[Dataset entries]
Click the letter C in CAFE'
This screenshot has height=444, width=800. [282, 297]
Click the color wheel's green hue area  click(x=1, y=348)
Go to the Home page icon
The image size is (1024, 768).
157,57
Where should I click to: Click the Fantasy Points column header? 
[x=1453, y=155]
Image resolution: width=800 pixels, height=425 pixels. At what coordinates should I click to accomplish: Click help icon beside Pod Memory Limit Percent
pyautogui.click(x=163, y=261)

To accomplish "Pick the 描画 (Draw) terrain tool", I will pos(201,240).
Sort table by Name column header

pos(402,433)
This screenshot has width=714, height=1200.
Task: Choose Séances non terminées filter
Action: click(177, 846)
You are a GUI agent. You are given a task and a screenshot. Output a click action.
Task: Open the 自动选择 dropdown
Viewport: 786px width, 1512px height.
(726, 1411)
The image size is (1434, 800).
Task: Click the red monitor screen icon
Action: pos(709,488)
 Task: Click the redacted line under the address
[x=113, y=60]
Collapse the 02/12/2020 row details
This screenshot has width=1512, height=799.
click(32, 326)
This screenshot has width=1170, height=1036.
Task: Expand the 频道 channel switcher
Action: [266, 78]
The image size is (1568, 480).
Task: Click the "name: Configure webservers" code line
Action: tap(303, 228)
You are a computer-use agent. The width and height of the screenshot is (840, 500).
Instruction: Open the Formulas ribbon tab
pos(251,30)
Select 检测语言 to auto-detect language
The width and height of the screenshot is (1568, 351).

## Assignment
Your answer must be the complete data, repeated word for word.

## Answer box
Click the letter C in CAFE'
This screenshot has height=444, width=800. [282, 297]
Click the color wheel's green hue area  click(x=1, y=348)
Go to the Home page icon
The image size is (1024, 768).
157,57
Where should I click to: Click the Fantasy Points column header? 
[x=1453, y=155]
Image resolution: width=800 pixels, height=425 pixels. At what coordinates should I click to accomplish: Click help icon beside Pod Memory Limit Percent
pyautogui.click(x=163, y=261)

To accomplish "Pick the 描画 (Draw) terrain tool", I will pos(201,240).
Sort table by Name column header

pos(402,433)
This screenshot has width=714, height=1200.
Task: Choose Séances non terminées filter
Action: click(177, 846)
You are a GUI agent. You are given a task and a screenshot. Output a click action.
Task: Open the 自动选择 dropdown
Viewport: 786px width, 1512px height.
(726, 1411)
The image size is (1434, 800).
Task: Click the red monitor screen icon
Action: pos(709,488)
 Task: Click the redacted line under the address
[x=113, y=60]
Collapse the 02/12/2020 row details
This screenshot has width=1512, height=799.
click(32, 326)
This screenshot has width=1170, height=1036.
Task: Expand the 频道 channel switcher
Action: [266, 78]
The image size is (1568, 480).
Task: Click the "name: Configure webservers" code line
Action: tap(303, 228)
You are a computer-use agent. The width and height of the screenshot is (840, 500).
Instruction: Open the Formulas ribbon tab
pos(251,30)
Select 检测语言 to auto-detect language
The width and height of the screenshot is (1568, 351).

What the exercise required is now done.